Informacoes sobre ordens
| Nome do Produto | Numero de Catalogo | UNID | Preco | Qde | FAVORITOS | |
KIR4.1 Plasmídeo de ativação de CRISPR (h) | sc-402244-ACT | 20 µg | $397.00 | |||
KIR4.1 Plasmídeo de ativação de CRISPR (h2) | sc-402244-ACT-2 | 20 µg | $397.00 |
KCNJ10 codifica o canal de potássio retificador de entrada KIR4.1, um determinante-chave do potencial de membrana e do tamponamento de potássio em contextos gliais e epiteliais. No sistema nervoso central, o KIR4.1 sustenta a depuração de K+ extracelular e o tamponamento espacial associados à excitabilidade neuronal, à homeostase dos astrócitos e a processos de acoplamento íon/água. A atividade do canal se integra à manutenção de gradientes eletroquímicos e influencia a sinalização a jusante por meio de alterações no potencial de repouso e na excitabilidade celular. Perturbações genéticas e funcionais de KCNJ10 têm sido associadas a fenótipos de neurodesenvolvimento e relacionados a convulsões, corroborando sua relevância em estudos de disfunção de canais iônicos e biologia glial.

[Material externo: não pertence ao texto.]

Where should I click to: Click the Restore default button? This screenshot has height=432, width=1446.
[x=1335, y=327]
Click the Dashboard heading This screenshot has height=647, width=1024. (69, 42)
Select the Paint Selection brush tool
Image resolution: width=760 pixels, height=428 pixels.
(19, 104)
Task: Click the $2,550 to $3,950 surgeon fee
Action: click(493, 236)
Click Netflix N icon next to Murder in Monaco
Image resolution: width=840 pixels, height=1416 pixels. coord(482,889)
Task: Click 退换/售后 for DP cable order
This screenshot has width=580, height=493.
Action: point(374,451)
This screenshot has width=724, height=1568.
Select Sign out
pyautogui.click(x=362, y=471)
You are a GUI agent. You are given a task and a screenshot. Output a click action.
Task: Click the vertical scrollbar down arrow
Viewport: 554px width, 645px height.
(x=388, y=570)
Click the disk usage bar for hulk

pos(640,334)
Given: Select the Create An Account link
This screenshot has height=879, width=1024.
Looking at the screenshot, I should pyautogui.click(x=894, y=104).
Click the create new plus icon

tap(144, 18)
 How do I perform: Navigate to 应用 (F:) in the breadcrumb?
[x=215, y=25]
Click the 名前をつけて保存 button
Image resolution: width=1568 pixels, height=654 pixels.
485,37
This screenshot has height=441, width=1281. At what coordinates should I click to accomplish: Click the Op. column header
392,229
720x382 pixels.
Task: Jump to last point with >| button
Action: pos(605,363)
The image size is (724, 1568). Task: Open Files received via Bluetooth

KIR4.1 O Plasmídeo de Ativação CRISPR (h) oferece uma abordagem direcionada e não destrutiva para regular positivamente a expressão endógena de KCNJ10 sem alterar a sequência de ADN subjacente.
KIR4.1 O Plasmídeo de Ativação CRISPR (h) é um sistema mediador de ativação sinérgica (SAM) de três plasmídeos, concebido para a regulação positiva transcricional altamente eficiente e específica do locus KCNJ10 em linhas celulares humanas. O sistema é construído em torno de uma Cas9 cataliticamente inativa (dCas9) portadora de duas mutações inativadoras (D10A e N863A) que eliminam a atividade nuclease, preservando simultaneamente a ligação ao ADN. Esta dCas9 é fundida com VP64, um potente ativador transcricional, e é coexpressa com um gene de resistência à blasticidina para seleção. O segundo plasmídeo codifica a proteína de fusão MS2-p65-HSF1, um complexo ativador secundário que atua em conjunto com o dCas9-VP64, juntamente com um gene de resistência à higromicina. O terceiro plasmídeo codifica um sgRNA de 20 nt específico para o alvo, fundido a dois aptâmeros de RNA MS2 que recrutam o complexo MS2-p65-HSF1 para o local de ativação, acompanhado por um gene de resistência à puromicina. Os três plasmídeos são administrados numa proporção de massa de 1:1:1 para uma expressão equilibrada de todos os componentes do sistema.
Uma vez montado no locus alvo, o complexo SAM liga-se a cerca de 200 pb a montante do local de início da transcrição KCNJ10, onde VP64, p65 e HSF1 atuam em conjunto para recrutar a maquinaria transcricional e impulsionar a regulação positiva da expressão endógena de KIR4.1. Ao contrário da Cas9 com atividade nuclease, o dCas9 não introduz quebras de cadeia dupla nem modifica a sequência genómica, preservando o locus KCNJ10 nativo e permitindo o estudo de respostas transcricionais dependentes de KIR4.1 no locus endógeno, tornando-o uma ferramenta valiosa para estudos funcionais, identificação de genes-alvo e modelagem da restauração da via KIR4.1 em células tumorais com expressão de KCNJ10 silenciada ou reduzida.
Apenas para uso em investigação. Não se destina a uso diagnóstico ou terapêutico.